#### Provided records

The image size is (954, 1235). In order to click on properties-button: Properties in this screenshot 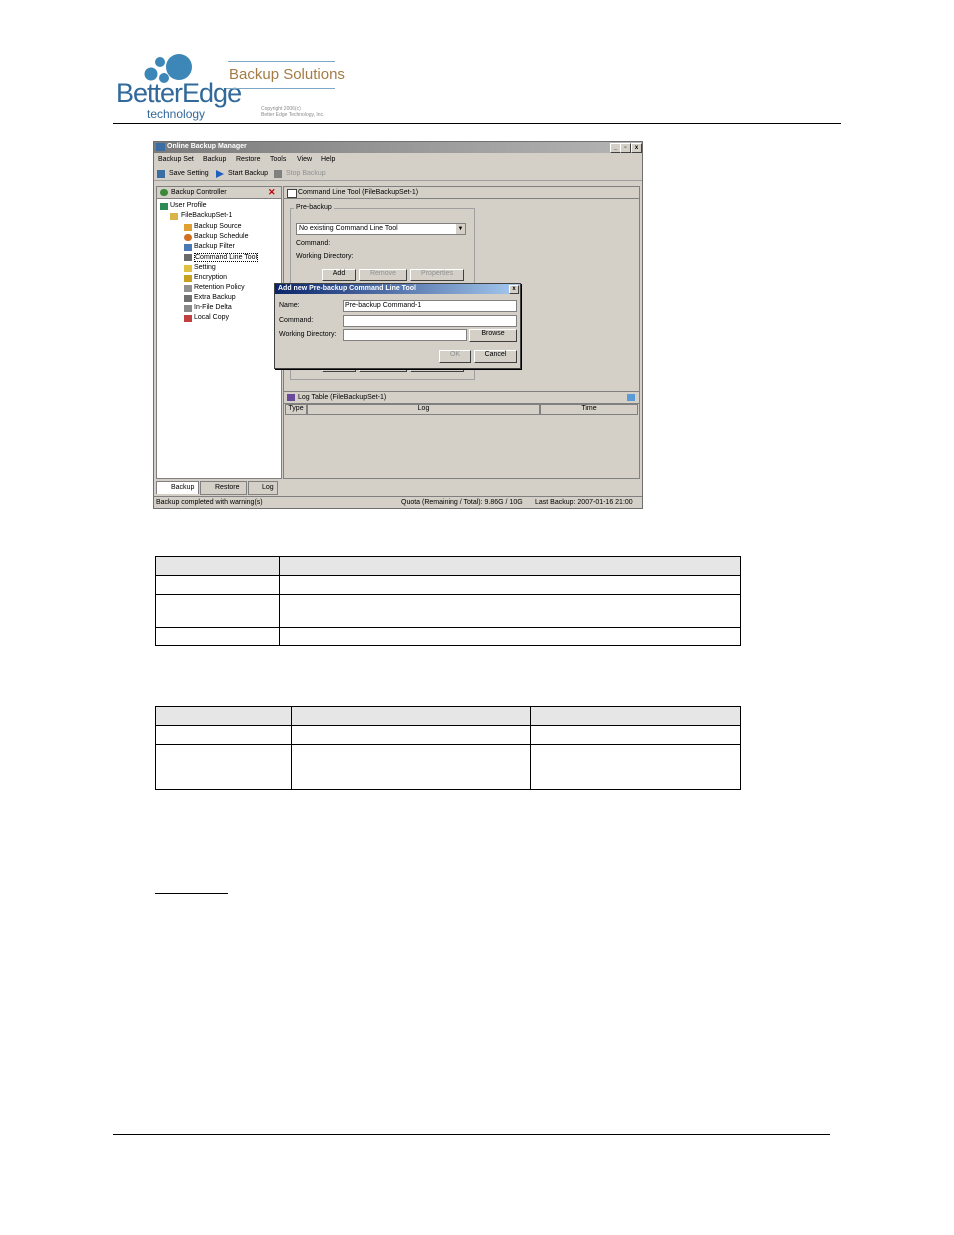, I will do `click(437, 275)`.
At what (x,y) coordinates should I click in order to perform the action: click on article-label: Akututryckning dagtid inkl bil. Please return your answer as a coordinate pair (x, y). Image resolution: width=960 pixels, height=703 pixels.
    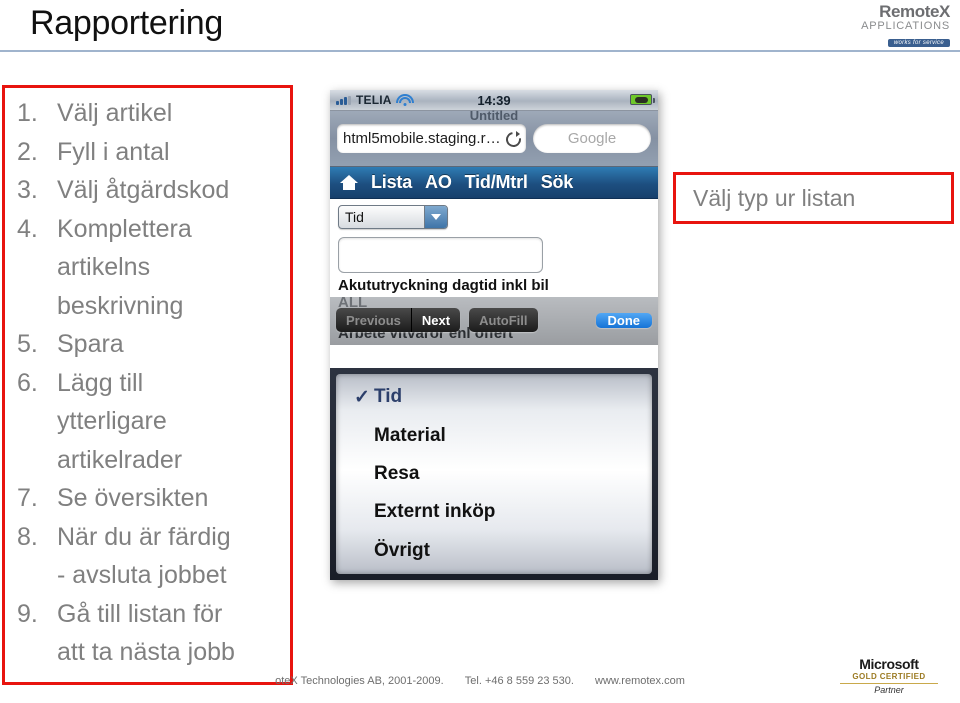
    Looking at the image, I should click on (444, 286).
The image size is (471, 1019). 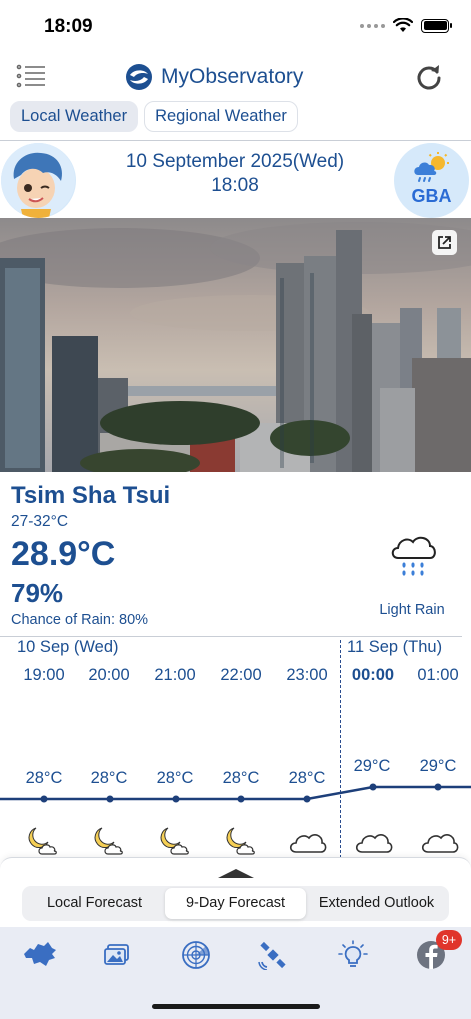 What do you see at coordinates (40, 955) in the screenshot?
I see `map-icon` at bounding box center [40, 955].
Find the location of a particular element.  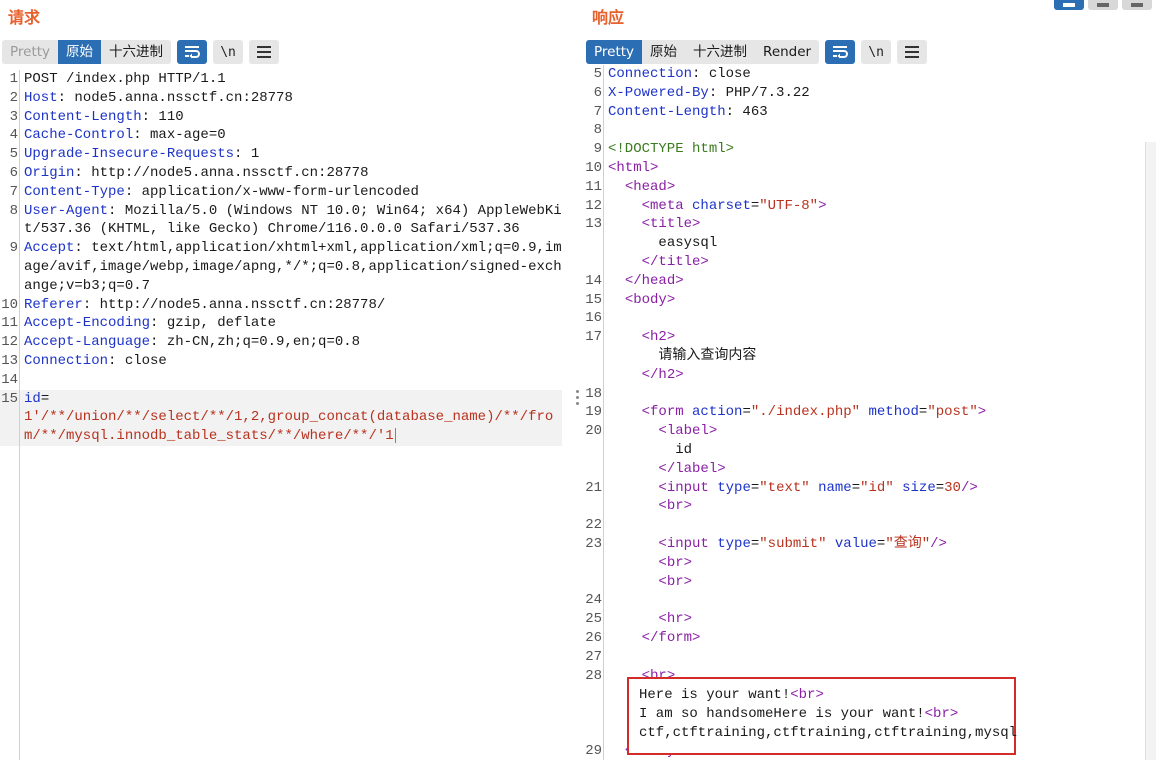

########

To do: Display every line of the listing above that contains the word "should", with case counting in the match.

Task output:
At what (x,y) coordinates should I click in order to perform the action: click on article-label: Akututryckning dagtid inkl bil. Please return your answer as a coordinate pair (x, y). Image resolution: width=960 pixels, height=703 pixels.
    Looking at the image, I should click on (444, 286).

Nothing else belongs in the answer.